Identification and citation in EPOS
Context of identification and citation in EPOS
Complete EPOS report on Identification and Citation available at: https://envriplus.manageprojects.com/projects/requirements/notebooks/470/pages/42/comments/317/attachments/374/download
Summary of EPOS requirements for identification and citation
EPOS has all types of granularity (content-wise, temporally and spatially) since it has 8 TCS (e.g. seismologists, near-fault observatories, satellite data, volcano observatories, etc.), and each of them has different data products with different granularity. For example, Seismology community has temporally, spatially and content wise granularity, delivering data products (seismic raw data) every day and by region but also by type (e.g. hazard maps).
The data products are stored in the RI in different ways (e.g. databases, static files, other storage solutions), as they depend on the decisions taken by each TCS.

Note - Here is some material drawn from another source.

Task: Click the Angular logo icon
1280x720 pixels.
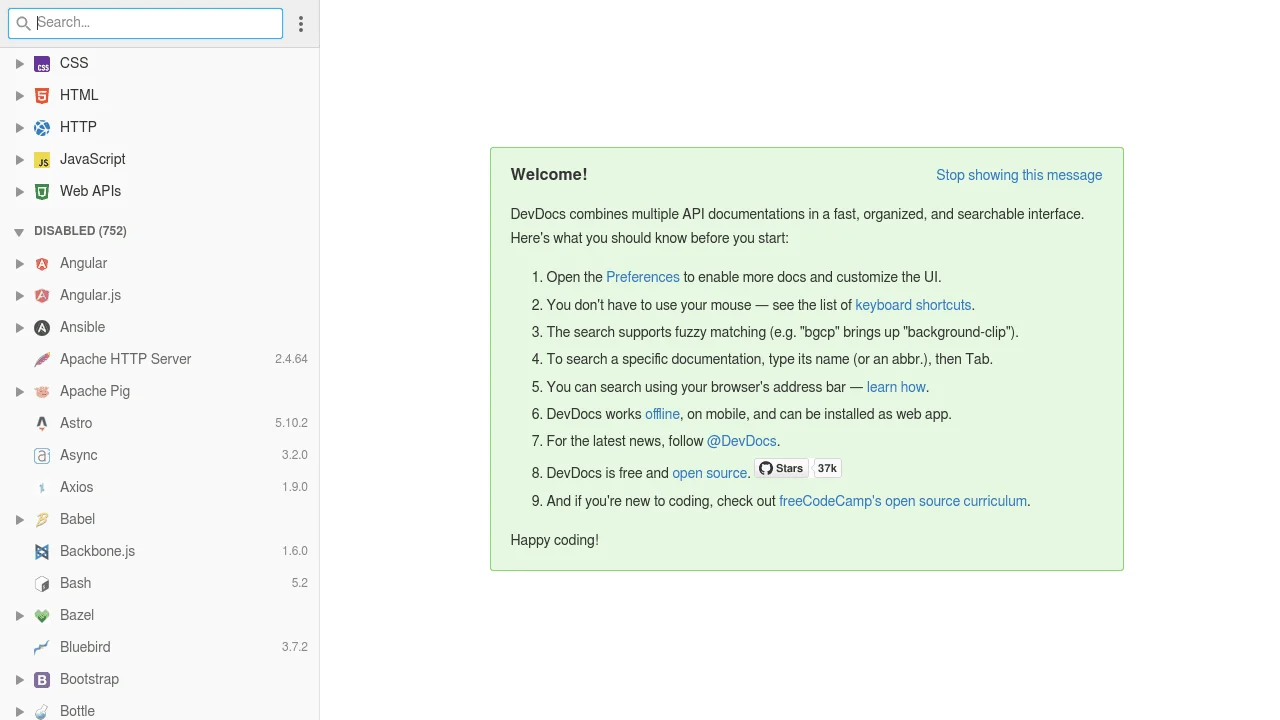Action: (42, 264)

EPOS treats differently the versioning of data depending on the data products. There are cases where EPOS wants to store the previous versions, and others where they are only interested in the last versions. However in most(all) cases the history of the dataset and provenance track should be maintained. EPOS is currently working on how to deal with versioning.

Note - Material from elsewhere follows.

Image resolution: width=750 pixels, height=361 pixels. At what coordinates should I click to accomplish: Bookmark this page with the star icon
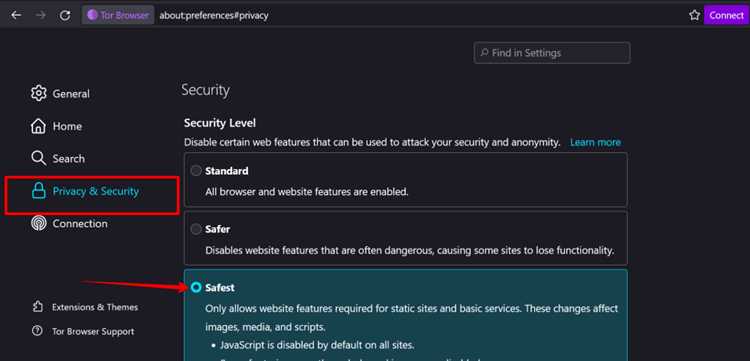(x=695, y=15)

EPOS uses EPIC and DOI, and custom systems, as identifier systems. At the moment, EPOS assigns a PID (by using EPIC) to a digital object (e.g. raw seismic data). Furthermore, for some datasets EPOS is coupling PIDs with metadata by using DOIs. All of the proposed questions fit in the heterogeneous scenarios of EPOS
EPOS is currently experimenting with the use of PIDs for raw sensor data and high-level products. Seismology community also uses PIDs (DOIs) for seismic networks . Again all the scenarios are envisaged in EPOS. Some TCSs might want to assign PID to raw data other to higher-level products.
Stations’ DOIs are associated with landing pages with all the information in a human-readable way. But, EPOS will like to have DOIs to point directly to digital objects and/or metadata human and machine-readable.

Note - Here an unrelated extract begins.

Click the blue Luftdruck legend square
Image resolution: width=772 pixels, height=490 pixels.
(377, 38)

EPOS operational phase will start after the end of the Implementation Phase project, which will last 4 years. This type of costs (costs associated with PID allocation and maintenance) will be discussed during that period. Maybe they could be associated to the ERIC. Although some of the costs can be left to the TCSs and/or National Infrastructures (NRI layer).
EPOS scientific communities use data products as an input for modelling and comparison, and they have different ways to refer to datasets, and it depends very much on the maturity of the community. If there are DOIs for datasets, EPOS tries to enforce the use of them for citation and attribution. Note that, currently EPOS does not have a method for referring to specific subsets of data, although they would like to have it.
At the moment, EPOS does not have a strategy for collecting information about the usage of their data products. Currently, they are thinking about metrics for measuring the impact of the data.
Formalities (who & when)
Period of requirements collection
|July to November 2015|